A new Covid-19 variant first detected in India could be a cause for concern, as 77 cases have been reported in the UK.
Public Health England (PHE) have confirmed 73 cases of the B.1.617 variant in England, while four cases have also been discovered in Scotland.
The figures come from the latest update of PHE’s surveillance of the distribution of different coronavirus variants across the UK, based on data up to 7 April.
Health officials have designated the Indian variant as a “variant under investigation” (VUI), rather than a “variant of concern” (VOC), such as the Brazil or South African variants.
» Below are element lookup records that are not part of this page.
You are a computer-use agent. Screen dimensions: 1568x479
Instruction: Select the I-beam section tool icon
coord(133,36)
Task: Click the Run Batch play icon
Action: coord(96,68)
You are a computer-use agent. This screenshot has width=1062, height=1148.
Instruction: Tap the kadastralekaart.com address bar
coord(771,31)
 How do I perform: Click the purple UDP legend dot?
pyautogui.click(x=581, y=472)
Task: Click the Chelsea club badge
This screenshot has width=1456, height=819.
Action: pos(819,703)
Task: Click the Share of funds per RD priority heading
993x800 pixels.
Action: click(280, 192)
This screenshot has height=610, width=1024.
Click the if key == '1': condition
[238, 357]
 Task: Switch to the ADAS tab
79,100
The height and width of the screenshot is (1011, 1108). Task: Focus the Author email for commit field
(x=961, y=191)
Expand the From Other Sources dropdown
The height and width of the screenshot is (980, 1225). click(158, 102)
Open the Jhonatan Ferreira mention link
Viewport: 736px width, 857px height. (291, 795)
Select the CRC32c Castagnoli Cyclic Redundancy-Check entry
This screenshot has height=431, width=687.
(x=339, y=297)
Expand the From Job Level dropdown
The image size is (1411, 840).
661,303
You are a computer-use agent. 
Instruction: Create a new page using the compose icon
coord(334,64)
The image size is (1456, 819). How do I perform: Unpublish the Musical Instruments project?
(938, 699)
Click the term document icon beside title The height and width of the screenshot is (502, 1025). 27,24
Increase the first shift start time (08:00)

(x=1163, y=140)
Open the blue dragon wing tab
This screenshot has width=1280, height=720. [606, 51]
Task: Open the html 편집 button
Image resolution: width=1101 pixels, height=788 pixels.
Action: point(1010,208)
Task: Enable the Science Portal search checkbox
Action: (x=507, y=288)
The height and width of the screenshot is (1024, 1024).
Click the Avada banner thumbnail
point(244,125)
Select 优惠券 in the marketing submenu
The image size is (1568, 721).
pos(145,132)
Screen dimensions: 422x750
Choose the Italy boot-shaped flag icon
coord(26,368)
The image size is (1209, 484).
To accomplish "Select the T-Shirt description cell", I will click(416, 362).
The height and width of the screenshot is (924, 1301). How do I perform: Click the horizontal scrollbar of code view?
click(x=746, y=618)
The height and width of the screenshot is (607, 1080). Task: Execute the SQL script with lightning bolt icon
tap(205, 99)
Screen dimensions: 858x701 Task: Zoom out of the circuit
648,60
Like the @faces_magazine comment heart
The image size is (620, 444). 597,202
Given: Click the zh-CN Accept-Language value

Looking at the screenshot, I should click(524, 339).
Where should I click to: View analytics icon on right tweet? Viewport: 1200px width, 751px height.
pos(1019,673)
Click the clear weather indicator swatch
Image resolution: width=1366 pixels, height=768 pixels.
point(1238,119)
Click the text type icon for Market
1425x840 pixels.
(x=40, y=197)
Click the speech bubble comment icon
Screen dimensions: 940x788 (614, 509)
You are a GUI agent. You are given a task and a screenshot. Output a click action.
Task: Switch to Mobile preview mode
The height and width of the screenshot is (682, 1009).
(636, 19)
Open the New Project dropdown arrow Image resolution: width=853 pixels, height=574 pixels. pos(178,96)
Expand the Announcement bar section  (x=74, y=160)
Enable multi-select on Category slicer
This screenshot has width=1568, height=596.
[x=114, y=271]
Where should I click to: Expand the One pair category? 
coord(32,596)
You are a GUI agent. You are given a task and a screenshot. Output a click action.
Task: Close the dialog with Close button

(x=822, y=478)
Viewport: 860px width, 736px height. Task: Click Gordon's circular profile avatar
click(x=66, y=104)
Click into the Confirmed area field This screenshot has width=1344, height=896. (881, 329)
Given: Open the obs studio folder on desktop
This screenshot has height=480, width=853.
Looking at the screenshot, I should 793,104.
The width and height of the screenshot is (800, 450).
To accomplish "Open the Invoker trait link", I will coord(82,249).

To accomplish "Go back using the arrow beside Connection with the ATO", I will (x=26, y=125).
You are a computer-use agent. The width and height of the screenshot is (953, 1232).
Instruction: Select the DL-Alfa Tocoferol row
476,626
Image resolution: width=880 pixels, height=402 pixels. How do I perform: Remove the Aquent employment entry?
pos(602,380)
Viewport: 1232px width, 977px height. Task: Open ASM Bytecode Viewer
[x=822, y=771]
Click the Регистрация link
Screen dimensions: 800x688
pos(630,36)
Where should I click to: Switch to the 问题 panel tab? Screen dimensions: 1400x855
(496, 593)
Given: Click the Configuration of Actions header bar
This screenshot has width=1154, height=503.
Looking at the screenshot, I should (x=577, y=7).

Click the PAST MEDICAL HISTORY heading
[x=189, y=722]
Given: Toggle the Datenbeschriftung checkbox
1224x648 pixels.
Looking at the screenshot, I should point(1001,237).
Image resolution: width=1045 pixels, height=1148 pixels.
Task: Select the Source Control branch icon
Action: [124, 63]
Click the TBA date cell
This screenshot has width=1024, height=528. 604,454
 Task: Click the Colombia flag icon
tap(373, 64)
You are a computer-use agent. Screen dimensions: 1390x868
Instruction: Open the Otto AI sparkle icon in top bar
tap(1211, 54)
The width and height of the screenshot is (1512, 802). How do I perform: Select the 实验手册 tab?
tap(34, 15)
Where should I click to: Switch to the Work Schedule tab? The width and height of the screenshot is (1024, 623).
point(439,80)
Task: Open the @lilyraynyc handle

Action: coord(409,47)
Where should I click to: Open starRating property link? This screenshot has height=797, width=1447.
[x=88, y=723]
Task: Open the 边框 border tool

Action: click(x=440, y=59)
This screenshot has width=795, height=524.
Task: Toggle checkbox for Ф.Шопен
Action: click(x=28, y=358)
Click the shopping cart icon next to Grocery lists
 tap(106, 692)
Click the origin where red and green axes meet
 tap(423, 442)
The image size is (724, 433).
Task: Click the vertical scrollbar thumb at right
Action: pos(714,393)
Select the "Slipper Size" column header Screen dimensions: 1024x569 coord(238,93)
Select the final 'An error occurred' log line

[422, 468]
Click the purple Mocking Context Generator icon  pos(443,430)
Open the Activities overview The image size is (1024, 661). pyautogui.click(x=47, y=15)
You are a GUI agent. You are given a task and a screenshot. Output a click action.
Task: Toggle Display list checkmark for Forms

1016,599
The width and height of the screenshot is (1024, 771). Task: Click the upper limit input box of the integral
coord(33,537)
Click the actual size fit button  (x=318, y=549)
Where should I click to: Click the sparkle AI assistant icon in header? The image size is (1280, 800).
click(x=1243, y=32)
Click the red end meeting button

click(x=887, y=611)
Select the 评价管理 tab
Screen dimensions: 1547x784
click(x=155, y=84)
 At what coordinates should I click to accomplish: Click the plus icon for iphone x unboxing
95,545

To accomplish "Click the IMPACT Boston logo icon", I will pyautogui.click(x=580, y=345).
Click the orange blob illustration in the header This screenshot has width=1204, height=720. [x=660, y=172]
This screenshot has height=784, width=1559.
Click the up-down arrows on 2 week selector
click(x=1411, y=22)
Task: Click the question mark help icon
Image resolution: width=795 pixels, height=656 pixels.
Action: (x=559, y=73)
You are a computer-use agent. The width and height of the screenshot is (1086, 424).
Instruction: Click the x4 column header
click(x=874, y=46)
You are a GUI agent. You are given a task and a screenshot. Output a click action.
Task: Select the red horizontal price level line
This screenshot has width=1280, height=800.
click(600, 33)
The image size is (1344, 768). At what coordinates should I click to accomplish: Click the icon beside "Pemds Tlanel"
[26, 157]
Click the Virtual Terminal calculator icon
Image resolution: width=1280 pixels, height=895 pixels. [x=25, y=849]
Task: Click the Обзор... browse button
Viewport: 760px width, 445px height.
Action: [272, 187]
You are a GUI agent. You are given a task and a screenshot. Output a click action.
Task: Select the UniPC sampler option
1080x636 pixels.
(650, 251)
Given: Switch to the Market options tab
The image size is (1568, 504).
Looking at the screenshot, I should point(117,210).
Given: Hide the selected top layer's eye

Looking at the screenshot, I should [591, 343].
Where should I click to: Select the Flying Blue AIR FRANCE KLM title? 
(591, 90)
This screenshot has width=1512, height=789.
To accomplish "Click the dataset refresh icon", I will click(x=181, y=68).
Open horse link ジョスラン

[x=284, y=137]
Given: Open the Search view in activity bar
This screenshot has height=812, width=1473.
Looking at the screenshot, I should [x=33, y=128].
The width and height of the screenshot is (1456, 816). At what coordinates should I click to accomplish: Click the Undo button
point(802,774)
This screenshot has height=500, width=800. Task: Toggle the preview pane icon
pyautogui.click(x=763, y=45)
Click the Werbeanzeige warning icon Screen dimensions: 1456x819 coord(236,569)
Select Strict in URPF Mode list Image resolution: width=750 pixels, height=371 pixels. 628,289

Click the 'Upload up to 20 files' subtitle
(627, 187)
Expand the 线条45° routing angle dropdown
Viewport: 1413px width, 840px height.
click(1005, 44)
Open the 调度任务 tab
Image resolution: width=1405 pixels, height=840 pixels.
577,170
PHE said there is currently no evidence to suggest that the new Indian variant is more serious than previous mutations, nor is there current evidence which indicates vaccines are less likely to work against it.
It is understood that the cases detected in England are dispersed across different parts of the country and many are linked to international travel, but investigations are still ongoing.
Paul Hunter, professor in medicine at the University of East Anglia, said the variant features two “escape mutations” – E484Q and L452R – which “are causing people to be concerned”.
He said: “There’s laboratory evidence that both of these are escape mutations.
“Basically, applying what we know about other human coronaviruses would suggest that this is going to be even less controlled by vaccine.
“But we don’t know that for certain at the moment.”
According to PHE, the variant “includes a number of mutations including E484Q, L452R, and P681R”.
It said “all appropriate public health interventions will be undertaken, including enhanced contact tracing” after its detection, with PHE and international partners monitoring the situation “closely”.
Soaring Covid rates
In India, Covid-19 rates are soaring, with more than 13.9 million confirmed cases and 172,000 deaths.
The country is not currently on the government’s “red list” for travel, which sees people who have been in those countries in the previous 10 days refused entry to the UK.
The Prime Minister has scaled down a planned trip to India due to its worsening Covid situation.
Boris Johnson was due to spend four days in the country at the end of the month but, following talks with Narendra Modi’s administration, the “bulk” of the meetings could be fitted into one day.
Prof Hunter said it is “not surprising” that the variant has come from India.
He explained: “If you think about where the main variants have arisen – South Africa, the UK, California, Brazil, and now India – all of these are countries that have really struggled to keep case numbers down.
“So it’s not surprising. India has got a huge pandemic, and therefore that’s where you’re going to be getting the variant.”
“The big, big anxiety with this one is that it seems – and again this is still a little bit speculative because it hasn’t been confirmed – but… there are two mutations here that are causing people to be concerned.”
PHE said that mutations at the 484 spike protein have been associated with the Manaus and South African variants.
The E484K mutation is reported to result in weaker neutralisation by antibodies in lab experiments, but the E484Q mutation is different and still subject to investigation.
Viruses by their nature mutate often, with more than 18,000 mutations discovered over the course of the Covid-19 pandemic, the overwhelming majority of which have no effect on the behaviour of the virus.
PHE’s latest findings mean there are now seven VUIs and four VOCs being tracked by scientists in the UK.